Let's compute the eigenvalue of this Hamiltonian, we need to do Bogoliubov transformation, 
$$b = u a + v a^\dagger\tag{2}$$
$$b^\dagger = u^* a^\dagger + v^* a$$
The commutation relation requires:
$$[b,b^\dagger] = (|u|^2 - |v|^2) [a, a^\dagger]$$
that is 
$$|u|^2 - |v|^2 = 1 \tag{3}$$
Take (2) into (1):
$$H = (u^* a^\dagger + v^* a)(u^* a^\dagger + v^* a）+ (u a + v a^\dagger)(u a + v a^\dagger)$$
$$H = ((u^*)^2 + v^2) a^\dagger a^\dagger + ((u)^2 + (v^*)^2) a a + (v^* u^* + v u) (a a^\dagger + a^\dagger a)$$
The diagonalizing of $H$ requires 
$$(u^*)^2 + v^2 = 0 \tag{4}$$
$(3)\implies$
$$u = \cosh r e^{i \theta_1}$$
$$v = \sinh r e^{i \theta_2} \tag{5}$$
Take $(5)$ into $(4)$, we get
$$\cosh^2 r e^{-2 i \theta_1} + \sinh^2 r e^{ 2 i \theta_2 } = 0\tag{6}$$
i.e.
$$\cosh^2 r \cos 2\theta_1 + \sinh^2 r \cos 2\theta_2 = 0$$
$$\cosh^2 r \sin 2\theta_1 - \sinh^2 r \sin 2\theta_2 = 0$$
We can prove there is no real solutions of above equations.

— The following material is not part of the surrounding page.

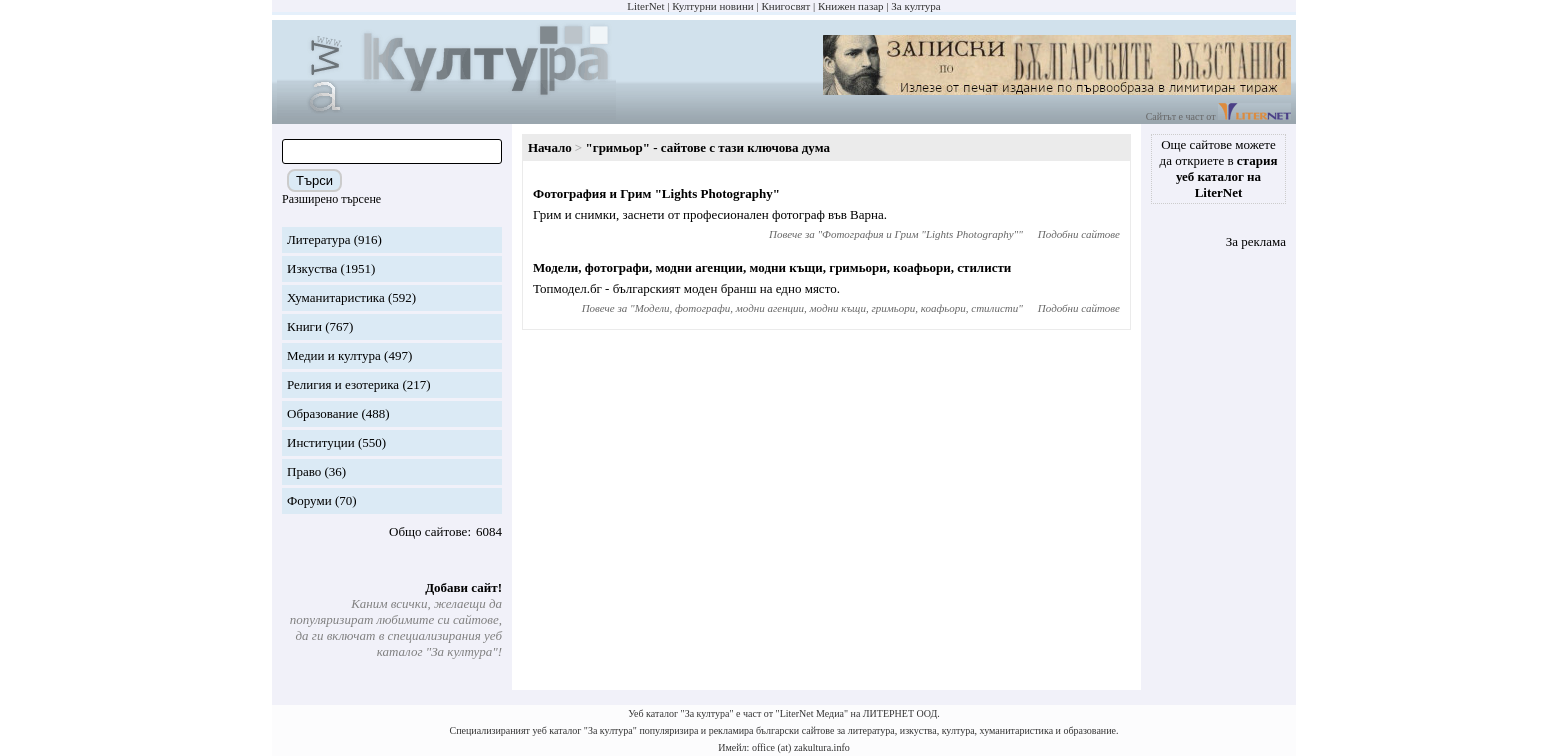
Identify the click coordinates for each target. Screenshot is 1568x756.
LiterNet (645, 6)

How is it possible a Hermitian Hamiltonian (especially a quadratic Hamiltonian) cannot be diagonalized?
My questions:


*

*Is there any loophole in above argument? I can't believe it is possible. If $H$ can be diagonalized, how to get the eigenvalue and eigenvector of this specific Hamiltonian?

*If it's really true that $H$ cannot be diagonalized, please give me the reason why it contradicts the common sense like Hermitian matrix/operator can be diagonalized with real eigenvalue, quadratic Hamiltonian can be exactly solvable, etc.

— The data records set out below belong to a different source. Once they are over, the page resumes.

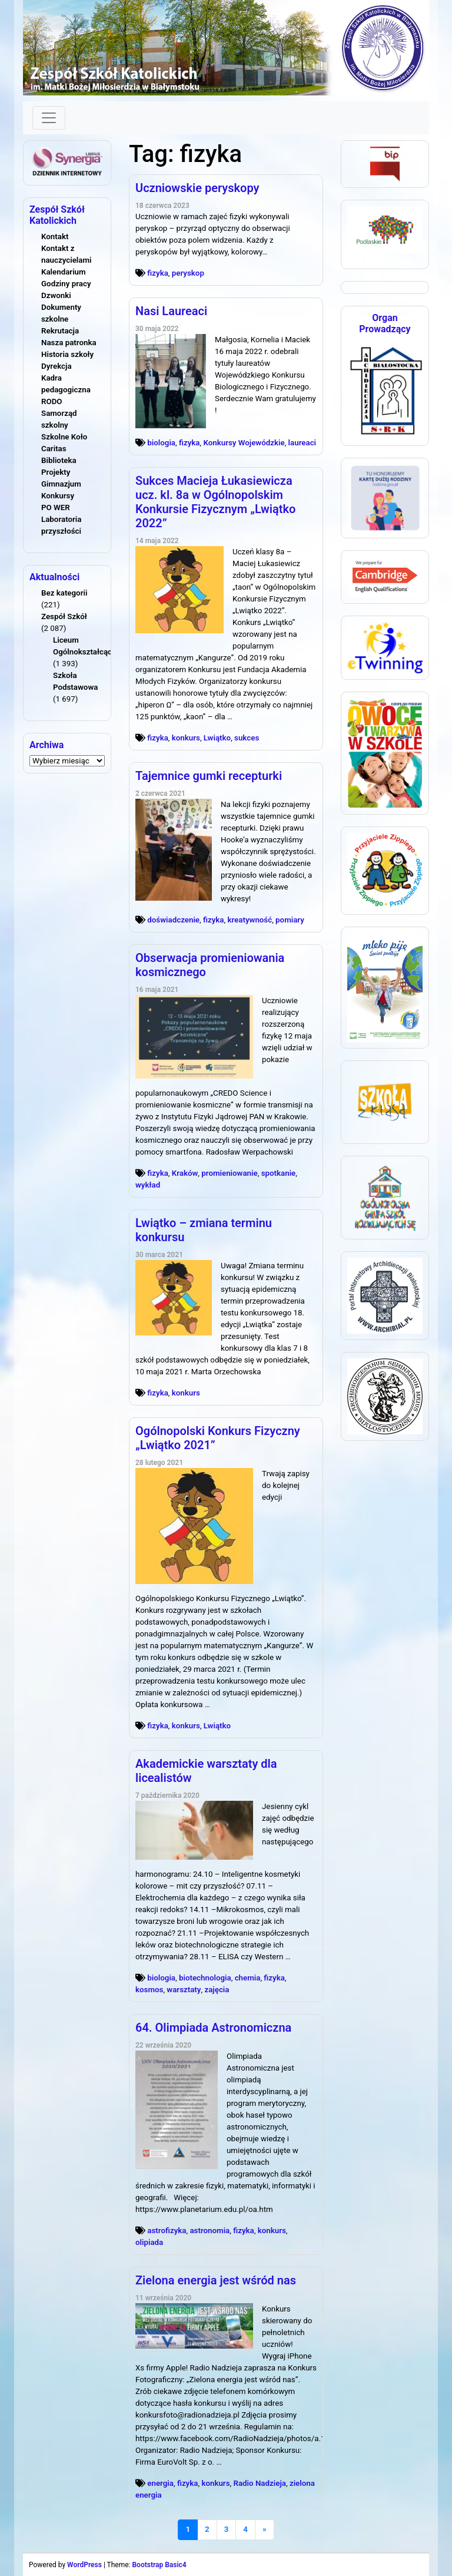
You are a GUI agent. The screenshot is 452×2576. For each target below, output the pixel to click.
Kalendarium (63, 271)
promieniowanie (229, 1173)
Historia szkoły (67, 354)
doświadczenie (173, 919)
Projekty (55, 472)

 A: Essentially,  you are trying to prove that your initial Hamiltonian can be rewritten as
$$H = r a^\dagger a + sI\tag{1}$$
where $r$ and $s$ are reals and $a^\dagger$ and $a$ satisfy bosonic ccrs and there is a vacuum vector for $a$. 

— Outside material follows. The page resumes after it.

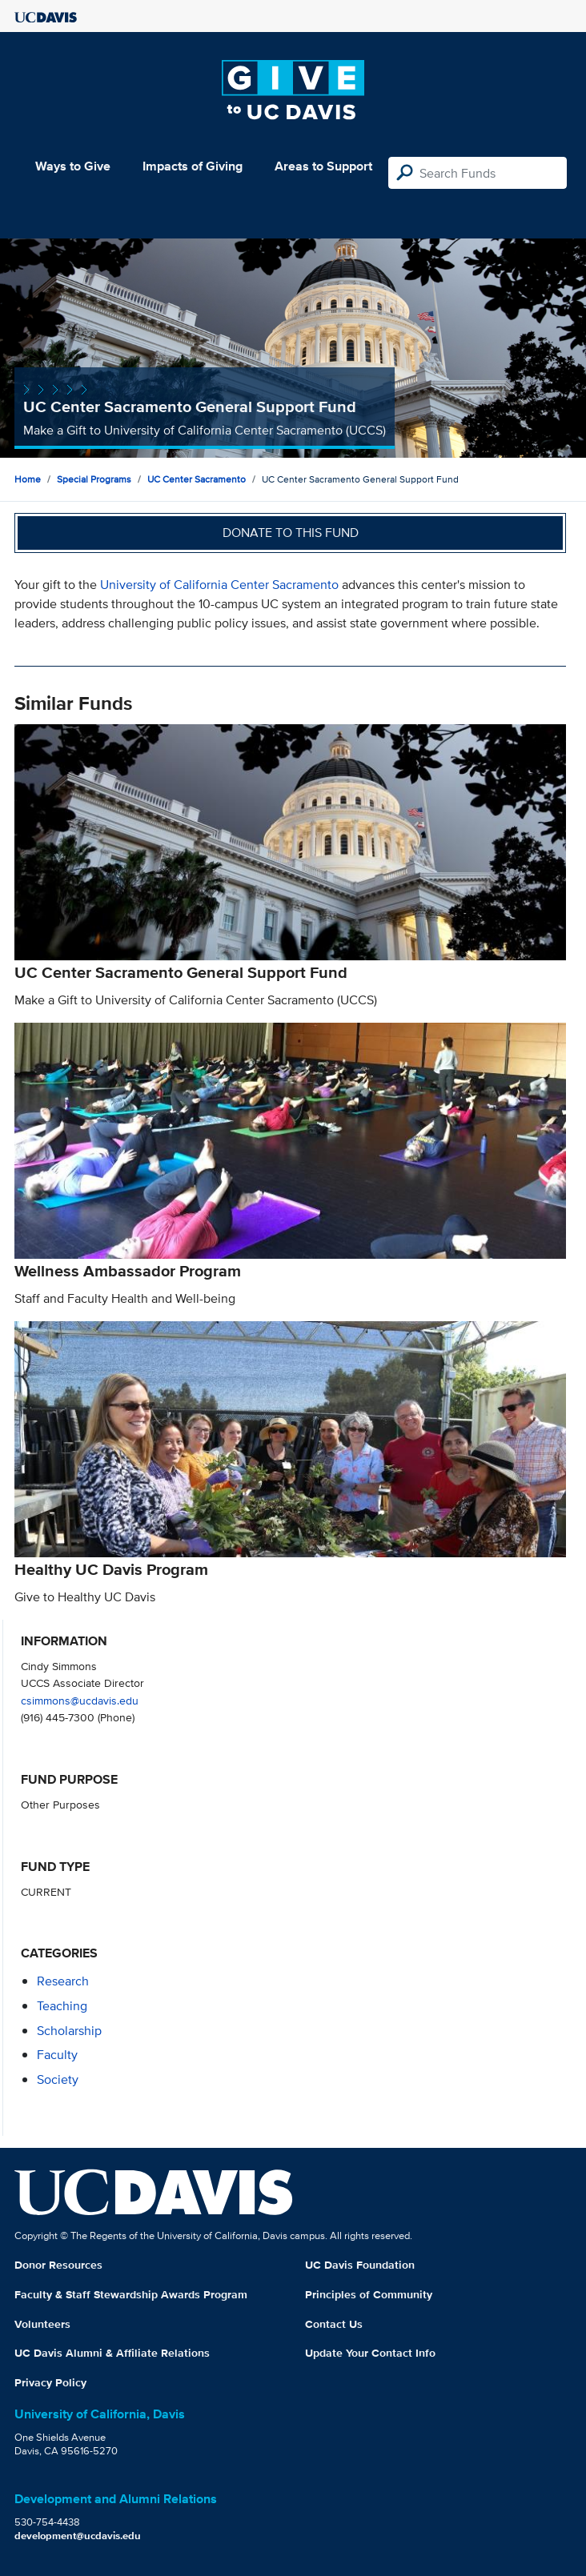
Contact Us (334, 2324)
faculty (57, 2054)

This is a much stronger condition than diagonalizability!
However, it is possible to prove that the requirement above cannot be satisfied.  In fact, it immediately arises from (1)  that $H$  is either bounded below or above depending on the sign of $r$, because
$$\langle \psi| H \psi \rangle = r \langle a \psi| a \psi \rangle + s \langle \psi |\psi \rangle = r ||a\psi||^2 + s||\psi||^2$$
Instead
(with some technical  hypothesis on the domain and some other technicality as  Stone-von Neumann's theorem) one can prove that
 $b^\dagger b^\dagger + bb$ is not bounded below nor above. Therefore operators $a$ and $a^\dagger$ cannot exist.
To prove that the initial Hamiltonian cannot be bounded, observe that defining $X = b + b^\dagger$ and $P = i(b-b^\dagger)$, these operators satisfy standard ccr up to a real factor and $H$ is proportional to $P^2-X^2$ which is unbouded below and above (here technicalities should be used). In fact,  this is the Hamiltonian of a repulsive oscillator so it is unbouded below, but a unitary transformation which therefore preserves the spectrum swaps $X$ and $P$ changing the sign of $H$, hence $H$ is also unbounded above.
Finally, all that does not mean that $H$ is not "diagonalizable". $H$ is at least Hermitian, presumably selfadjoint on some domain (it depends on details) thus it admits a PVM over the reals. However,  the spectrum is continuos as it happens for the repulsive oscillator, instead of discrete.
A: The formula (1) doesn't define the Hamiltonian it only gives a formal expression. The operator corresponding to this formal expression is not a bounded one. To define an unbounded operator in the Hilbert space of infinite dimension, one has to specify its definition area. Only in this way can one judge if the operator is Hermitian or not, does it have a self-adjoint extension or not. 
I actually should admit that I don't know if there is a Hermitian operator, corresponding to (1).  In case if it exists, it is possible it has no discrete spectrum. Some Hermitian operators do not have normalizable eigenvectors. Then your conclusion about non-diagonalizability of the Hamiltonian by the Bogolyubov transformation might be a consequence of a discrete spectrum absence. Otherwise, a new bosons' vacuum would be a normalizable eigenvector.